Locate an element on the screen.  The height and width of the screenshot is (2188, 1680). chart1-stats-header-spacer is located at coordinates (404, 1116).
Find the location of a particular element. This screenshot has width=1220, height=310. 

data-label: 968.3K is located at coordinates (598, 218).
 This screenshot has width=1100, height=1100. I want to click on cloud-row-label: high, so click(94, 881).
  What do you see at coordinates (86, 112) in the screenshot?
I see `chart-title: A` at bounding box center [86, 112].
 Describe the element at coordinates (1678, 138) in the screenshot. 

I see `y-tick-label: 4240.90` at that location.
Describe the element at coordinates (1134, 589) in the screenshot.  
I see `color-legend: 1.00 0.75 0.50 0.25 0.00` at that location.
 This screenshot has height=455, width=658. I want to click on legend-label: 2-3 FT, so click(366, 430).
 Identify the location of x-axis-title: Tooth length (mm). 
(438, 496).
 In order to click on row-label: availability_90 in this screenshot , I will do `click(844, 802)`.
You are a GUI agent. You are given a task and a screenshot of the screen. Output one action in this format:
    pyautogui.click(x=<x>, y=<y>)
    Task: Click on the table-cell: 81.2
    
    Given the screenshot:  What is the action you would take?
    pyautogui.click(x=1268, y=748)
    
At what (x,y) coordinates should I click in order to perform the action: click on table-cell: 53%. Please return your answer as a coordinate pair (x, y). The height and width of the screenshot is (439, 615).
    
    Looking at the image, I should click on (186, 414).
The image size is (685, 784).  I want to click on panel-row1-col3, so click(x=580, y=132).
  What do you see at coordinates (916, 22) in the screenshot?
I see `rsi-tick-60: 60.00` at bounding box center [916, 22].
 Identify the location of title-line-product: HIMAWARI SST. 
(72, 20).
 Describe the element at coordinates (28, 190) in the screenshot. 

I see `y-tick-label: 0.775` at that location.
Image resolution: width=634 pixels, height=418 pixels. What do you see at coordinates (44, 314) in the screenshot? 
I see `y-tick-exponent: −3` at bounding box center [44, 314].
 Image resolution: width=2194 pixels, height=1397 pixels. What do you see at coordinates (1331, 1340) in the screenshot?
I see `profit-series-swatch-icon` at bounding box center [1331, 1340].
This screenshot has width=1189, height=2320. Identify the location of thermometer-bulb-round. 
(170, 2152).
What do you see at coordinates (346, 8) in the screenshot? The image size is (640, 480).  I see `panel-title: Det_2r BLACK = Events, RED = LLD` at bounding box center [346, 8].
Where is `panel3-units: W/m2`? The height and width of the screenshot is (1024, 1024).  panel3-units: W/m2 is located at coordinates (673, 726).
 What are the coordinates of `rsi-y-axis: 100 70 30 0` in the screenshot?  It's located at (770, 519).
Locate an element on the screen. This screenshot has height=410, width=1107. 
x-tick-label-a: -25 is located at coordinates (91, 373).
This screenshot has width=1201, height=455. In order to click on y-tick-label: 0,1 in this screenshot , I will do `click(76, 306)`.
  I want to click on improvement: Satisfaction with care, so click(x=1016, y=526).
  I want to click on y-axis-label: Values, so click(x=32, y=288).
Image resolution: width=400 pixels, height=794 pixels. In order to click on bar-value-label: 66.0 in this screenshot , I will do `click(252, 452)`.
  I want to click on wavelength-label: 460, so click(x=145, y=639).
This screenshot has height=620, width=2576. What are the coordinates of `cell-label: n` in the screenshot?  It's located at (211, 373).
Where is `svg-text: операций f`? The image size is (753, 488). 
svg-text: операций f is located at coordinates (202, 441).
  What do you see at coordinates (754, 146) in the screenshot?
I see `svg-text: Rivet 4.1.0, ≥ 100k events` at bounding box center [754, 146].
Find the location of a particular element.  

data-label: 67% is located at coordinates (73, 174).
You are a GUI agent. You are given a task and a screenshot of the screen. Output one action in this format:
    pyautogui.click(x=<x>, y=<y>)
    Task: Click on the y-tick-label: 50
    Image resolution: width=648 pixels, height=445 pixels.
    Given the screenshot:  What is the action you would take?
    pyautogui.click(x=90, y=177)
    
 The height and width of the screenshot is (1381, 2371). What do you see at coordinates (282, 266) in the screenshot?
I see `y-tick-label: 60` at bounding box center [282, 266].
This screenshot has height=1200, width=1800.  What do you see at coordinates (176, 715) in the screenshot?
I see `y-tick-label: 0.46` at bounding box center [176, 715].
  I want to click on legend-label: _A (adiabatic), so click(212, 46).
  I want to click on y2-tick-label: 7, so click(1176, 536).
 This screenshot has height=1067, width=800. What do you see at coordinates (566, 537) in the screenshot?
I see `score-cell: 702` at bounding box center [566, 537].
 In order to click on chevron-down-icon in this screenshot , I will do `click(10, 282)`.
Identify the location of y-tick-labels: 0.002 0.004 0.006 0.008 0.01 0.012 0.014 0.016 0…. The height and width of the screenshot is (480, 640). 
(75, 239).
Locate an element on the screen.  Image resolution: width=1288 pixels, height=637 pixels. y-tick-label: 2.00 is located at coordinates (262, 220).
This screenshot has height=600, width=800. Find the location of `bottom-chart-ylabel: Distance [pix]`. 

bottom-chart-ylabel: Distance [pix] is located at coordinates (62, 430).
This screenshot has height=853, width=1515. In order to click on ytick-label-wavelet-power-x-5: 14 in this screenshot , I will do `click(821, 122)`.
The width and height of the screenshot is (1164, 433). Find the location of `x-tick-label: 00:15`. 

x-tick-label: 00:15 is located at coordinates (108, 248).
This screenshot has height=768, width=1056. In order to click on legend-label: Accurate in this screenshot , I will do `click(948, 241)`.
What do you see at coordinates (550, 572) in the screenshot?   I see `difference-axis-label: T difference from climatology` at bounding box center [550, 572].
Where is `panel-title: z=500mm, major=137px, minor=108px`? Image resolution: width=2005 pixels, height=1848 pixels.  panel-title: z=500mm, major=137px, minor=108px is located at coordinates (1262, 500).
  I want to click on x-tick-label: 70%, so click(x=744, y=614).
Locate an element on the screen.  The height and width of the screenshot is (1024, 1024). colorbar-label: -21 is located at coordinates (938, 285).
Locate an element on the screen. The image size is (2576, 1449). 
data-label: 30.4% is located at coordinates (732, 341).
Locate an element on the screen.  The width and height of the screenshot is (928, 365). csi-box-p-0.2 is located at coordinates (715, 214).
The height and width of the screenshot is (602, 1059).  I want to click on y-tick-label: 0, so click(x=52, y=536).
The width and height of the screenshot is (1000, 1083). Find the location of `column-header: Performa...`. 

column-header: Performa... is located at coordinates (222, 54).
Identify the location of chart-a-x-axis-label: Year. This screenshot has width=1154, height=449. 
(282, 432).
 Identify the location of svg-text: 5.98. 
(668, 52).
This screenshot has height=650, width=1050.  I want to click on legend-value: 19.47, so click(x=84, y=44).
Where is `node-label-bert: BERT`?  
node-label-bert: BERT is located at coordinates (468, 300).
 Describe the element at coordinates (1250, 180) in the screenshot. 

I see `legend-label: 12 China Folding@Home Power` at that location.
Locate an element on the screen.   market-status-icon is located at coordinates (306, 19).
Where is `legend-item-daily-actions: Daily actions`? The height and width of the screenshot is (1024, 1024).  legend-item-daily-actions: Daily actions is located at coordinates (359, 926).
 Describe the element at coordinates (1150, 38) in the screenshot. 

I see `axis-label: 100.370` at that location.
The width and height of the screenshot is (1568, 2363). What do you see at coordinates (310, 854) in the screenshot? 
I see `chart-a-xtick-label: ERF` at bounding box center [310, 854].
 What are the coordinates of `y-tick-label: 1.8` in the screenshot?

- - -

Reproduce all of the entries above, replacing every occurrence of "Describe the element" with "Name the element" and leaving everything else unchanged.

▸ The answer
Locate an element on the screen.  The height and width of the screenshot is (2188, 1680). chart1-stats-header-spacer is located at coordinates (404, 1116).
Find the location of a particular element. This screenshot has width=1220, height=310. 

data-label: 968.3K is located at coordinates (598, 218).
 This screenshot has width=1100, height=1100. I want to click on cloud-row-label: high, so click(94, 881).
  What do you see at coordinates (86, 112) in the screenshot?
I see `chart-title: A` at bounding box center [86, 112].
 Name the element at coordinates (1678, 138) in the screenshot. 

I see `y-tick-label: 4240.90` at that location.
Name the element at coordinates (1134, 589) in the screenshot.  
I see `color-legend: 1.00 0.75 0.50 0.25 0.00` at that location.
 This screenshot has height=455, width=658. I want to click on legend-label: 2-3 FT, so click(366, 430).
 Identify the location of x-axis-title: Tooth length (mm). 
(438, 496).
 In order to click on row-label: availability_90 in this screenshot , I will do `click(844, 802)`.
You are a GUI agent. You are given a task and a screenshot of the screen. Output one action in this format:
    pyautogui.click(x=<x>, y=<y>)
    Task: Click on the table-cell: 81.2
    
    Given the screenshot:  What is the action you would take?
    pyautogui.click(x=1268, y=748)
    
At what (x,y) coordinates should I click in order to perform the action: click on table-cell: 53%. Please return your answer as a coordinate pair (x, y). The height and width of the screenshot is (439, 615).
    
    Looking at the image, I should click on (186, 414).
The image size is (685, 784).  I want to click on panel-row1-col3, so click(x=580, y=132).
  What do you see at coordinates (916, 22) in the screenshot?
I see `rsi-tick-60: 60.00` at bounding box center [916, 22].
 Identify the location of title-line-product: HIMAWARI SST. 
(72, 20).
 Name the element at coordinates (28, 190) in the screenshot. 

I see `y-tick-label: 0.775` at that location.
Image resolution: width=634 pixels, height=418 pixels. What do you see at coordinates (44, 314) in the screenshot? 
I see `y-tick-exponent: −3` at bounding box center [44, 314].
 Image resolution: width=2194 pixels, height=1397 pixels. What do you see at coordinates (1331, 1340) in the screenshot?
I see `profit-series-swatch-icon` at bounding box center [1331, 1340].
This screenshot has width=1189, height=2320. Identify the location of thermometer-bulb-round. 
(170, 2152).
What do you see at coordinates (346, 8) in the screenshot? The image size is (640, 480).  I see `panel-title: Det_2r BLACK = Events, RED = LLD` at bounding box center [346, 8].
Where is `panel3-units: W/m2`? The height and width of the screenshot is (1024, 1024).  panel3-units: W/m2 is located at coordinates (673, 726).
 What are the coordinates of `rsi-y-axis: 100 70 30 0` in the screenshot?  It's located at (770, 519).
Locate an element on the screen. This screenshot has height=410, width=1107. 
x-tick-label-a: -25 is located at coordinates (91, 373).
This screenshot has width=1201, height=455. In order to click on y-tick-label: 0,1 in this screenshot , I will do `click(76, 306)`.
  I want to click on improvement: Satisfaction with care, so click(x=1016, y=526).
  I want to click on y-axis-label: Values, so click(x=32, y=288).
Image resolution: width=400 pixels, height=794 pixels. In order to click on bar-value-label: 66.0 in this screenshot , I will do `click(252, 452)`.
  I want to click on wavelength-label: 460, so click(x=145, y=639).
This screenshot has height=620, width=2576. What are the coordinates of `cell-label: n` in the screenshot?  It's located at (211, 373).
Where is `svg-text: операций f`? The image size is (753, 488). 
svg-text: операций f is located at coordinates (202, 441).
  What do you see at coordinates (754, 146) in the screenshot?
I see `svg-text: Rivet 4.1.0, ≥ 100k events` at bounding box center [754, 146].
Find the location of a particular element.  

data-label: 67% is located at coordinates (73, 174).
You are a GUI agent. You are given a task and a screenshot of the screen. Output one action in this format:
    pyautogui.click(x=<x>, y=<y>)
    Task: Click on the y-tick-label: 50
    Image resolution: width=648 pixels, height=445 pixels.
    Given the screenshot:  What is the action you would take?
    pyautogui.click(x=90, y=177)
    
 The height and width of the screenshot is (1381, 2371). What do you see at coordinates (282, 266) in the screenshot?
I see `y-tick-label: 60` at bounding box center [282, 266].
This screenshot has height=1200, width=1800.  What do you see at coordinates (176, 715) in the screenshot?
I see `y-tick-label: 0.46` at bounding box center [176, 715].
  I want to click on legend-label: _A (adiabatic), so click(212, 46).
  I want to click on y2-tick-label: 7, so click(1176, 536).
 This screenshot has height=1067, width=800. What do you see at coordinates (566, 537) in the screenshot?
I see `score-cell: 702` at bounding box center [566, 537].
 In order to click on chevron-down-icon in this screenshot , I will do `click(10, 282)`.
Identify the location of y-tick-labels: 0.002 0.004 0.006 0.008 0.01 0.012 0.014 0.016 0…. The height and width of the screenshot is (480, 640). 
(75, 239).
Locate an element on the screen.  Image resolution: width=1288 pixels, height=637 pixels. y-tick-label: 2.00 is located at coordinates (262, 220).
This screenshot has height=600, width=800. Find the location of `bottom-chart-ylabel: Distance [pix]`. 

bottom-chart-ylabel: Distance [pix] is located at coordinates (62, 430).
This screenshot has height=853, width=1515. In order to click on ytick-label-wavelet-power-x-5: 14 in this screenshot , I will do `click(821, 122)`.
The width and height of the screenshot is (1164, 433). Find the location of `x-tick-label: 00:15`. 

x-tick-label: 00:15 is located at coordinates (108, 248).
This screenshot has height=768, width=1056. In order to click on legend-label: Accurate in this screenshot , I will do `click(948, 241)`.
What do you see at coordinates (550, 572) in the screenshot?   I see `difference-axis-label: T difference from climatology` at bounding box center [550, 572].
Where is `panel-title: z=500mm, major=137px, minor=108px`? Image resolution: width=2005 pixels, height=1848 pixels.  panel-title: z=500mm, major=137px, minor=108px is located at coordinates (1262, 500).
  I want to click on x-tick-label: 70%, so click(x=744, y=614).
Locate an element on the screen.  The height and width of the screenshot is (1024, 1024). colorbar-label: -21 is located at coordinates (938, 285).
Locate an element on the screen. The image size is (2576, 1449). 
data-label: 30.4% is located at coordinates (732, 341).
Locate an element on the screen.  The width and height of the screenshot is (928, 365). csi-box-p-0.2 is located at coordinates (715, 214).
The height and width of the screenshot is (602, 1059).  I want to click on y-tick-label: 0, so click(x=52, y=536).
The width and height of the screenshot is (1000, 1083). Find the location of `column-header: Performa...`. 

column-header: Performa... is located at coordinates (222, 54).
Identify the location of chart-a-x-axis-label: Year. This screenshot has width=1154, height=449. 
(282, 432).
 Identify the location of svg-text: 5.98. 
(668, 52).
This screenshot has height=650, width=1050.  I want to click on legend-value: 19.47, so click(x=84, y=44).
Where is `node-label-bert: BERT`?  
node-label-bert: BERT is located at coordinates (468, 300).
 Name the element at coordinates (1250, 180) in the screenshot. 

I see `legend-label: 12 China Folding@Home Power` at that location.
Locate an element on the screen.   market-status-icon is located at coordinates (306, 19).
Where is `legend-item-daily-actions: Daily actions`? The height and width of the screenshot is (1024, 1024).  legend-item-daily-actions: Daily actions is located at coordinates (359, 926).
 Name the element at coordinates (1150, 38) in the screenshot. 

I see `axis-label: 100.370` at that location.
The width and height of the screenshot is (1568, 2363). What do you see at coordinates (310, 854) in the screenshot? 
I see `chart-a-xtick-label: ERF` at bounding box center [310, 854].
 What are the coordinates of `y-tick-label: 1.8` in the screenshot?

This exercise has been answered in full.